─── Data section

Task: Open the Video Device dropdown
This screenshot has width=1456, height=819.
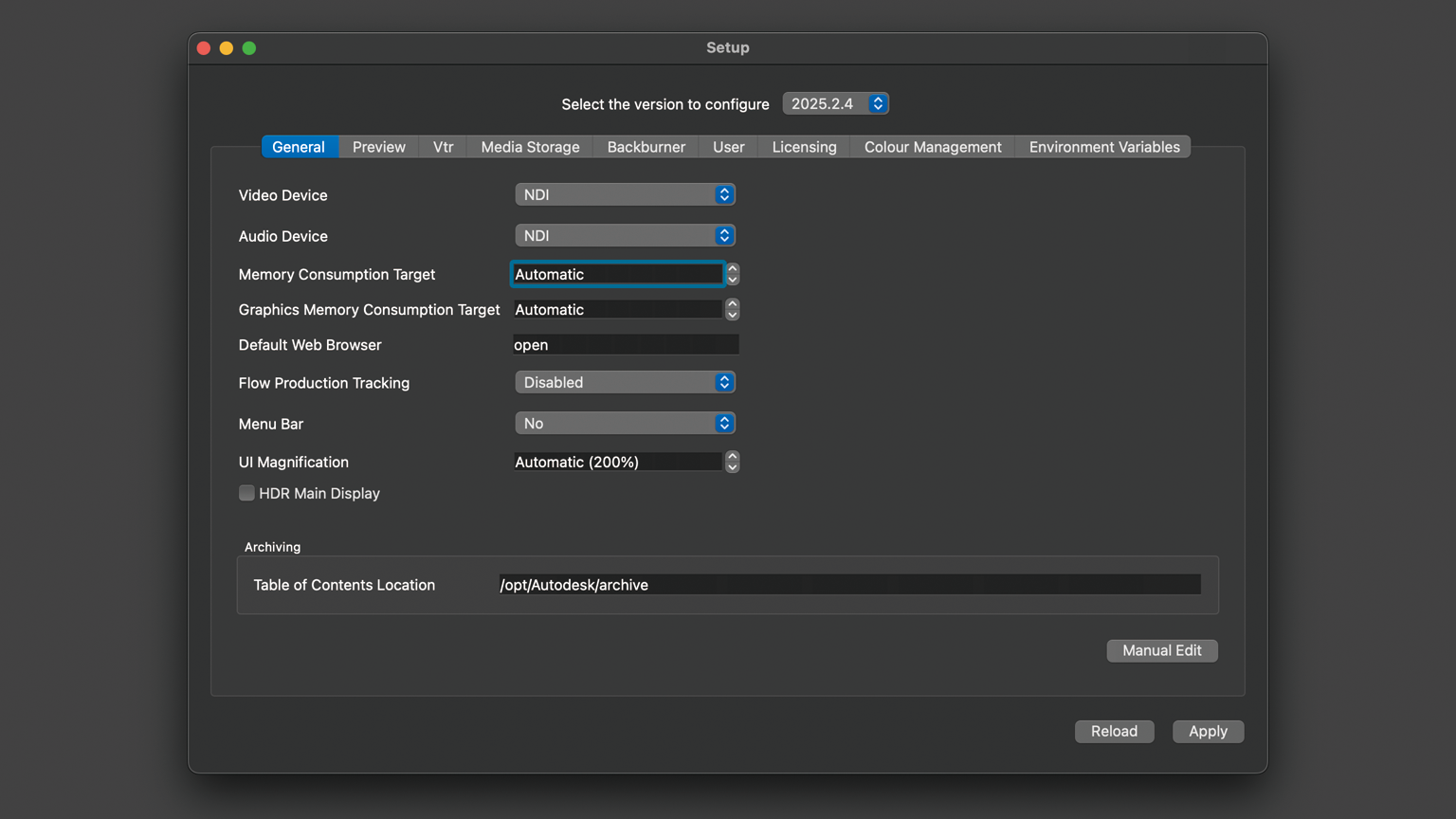Action: tap(625, 194)
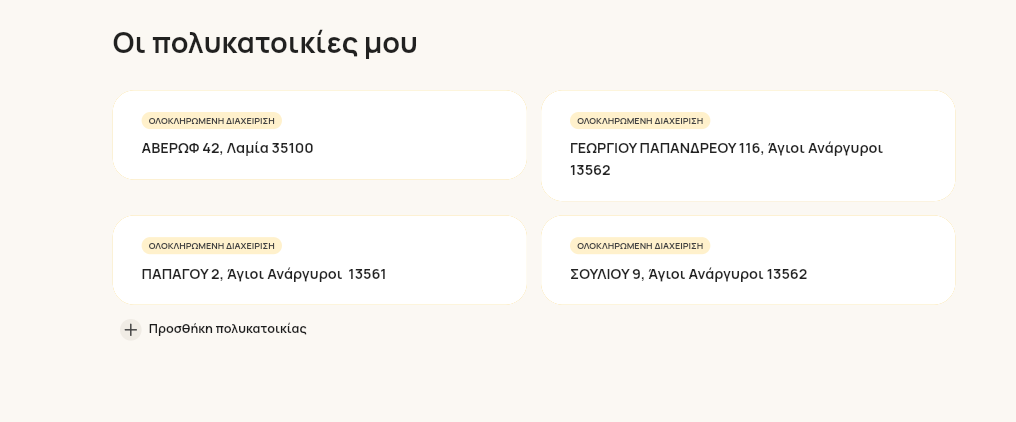
Task: Select the Προσθήκη πολυκατοικίας link text
Action: tap(227, 329)
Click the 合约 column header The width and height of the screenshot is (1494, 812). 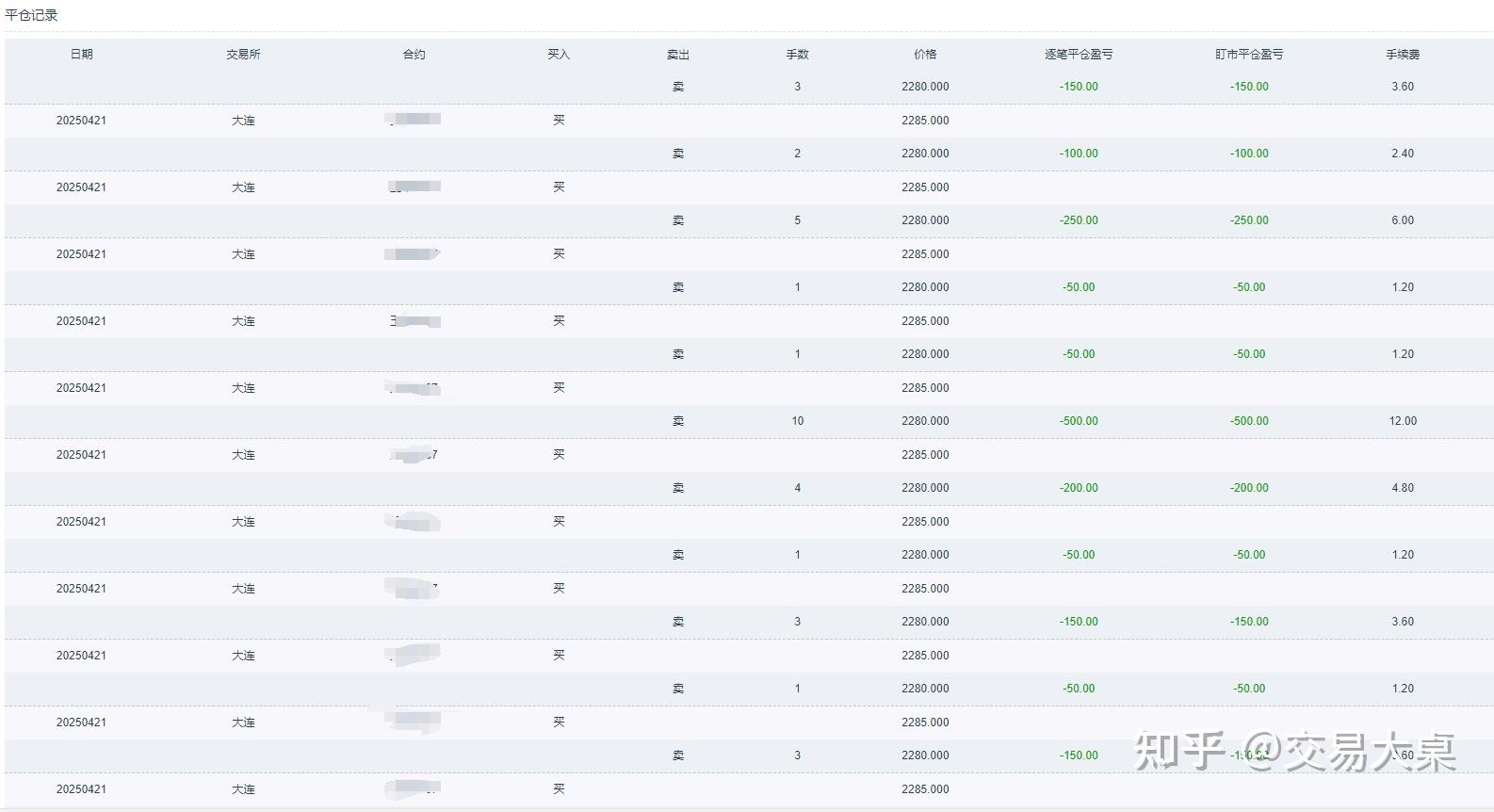tap(414, 55)
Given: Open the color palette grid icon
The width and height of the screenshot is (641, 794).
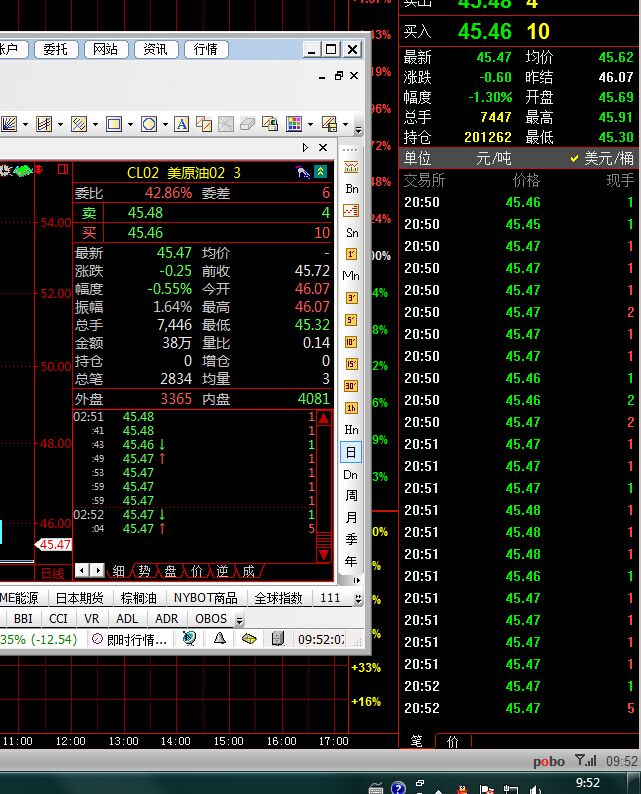Looking at the screenshot, I should 294,124.
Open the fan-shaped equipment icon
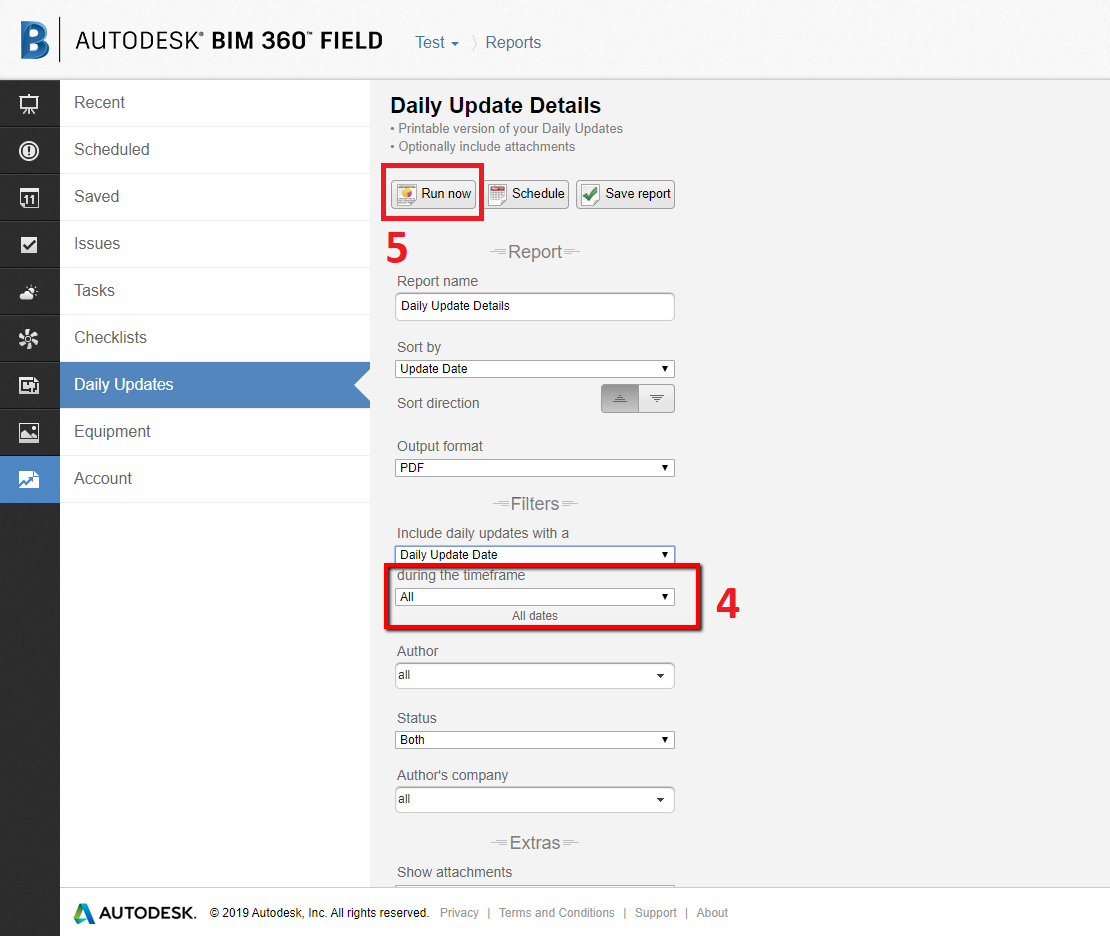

──────

▶ **About this task**: Where does "icon" appear in the records above? Copy each line that holds it.

▶ **Result of the exercise**:
Given: Open the color palette grid icon
Open the fan-shaped equipment icon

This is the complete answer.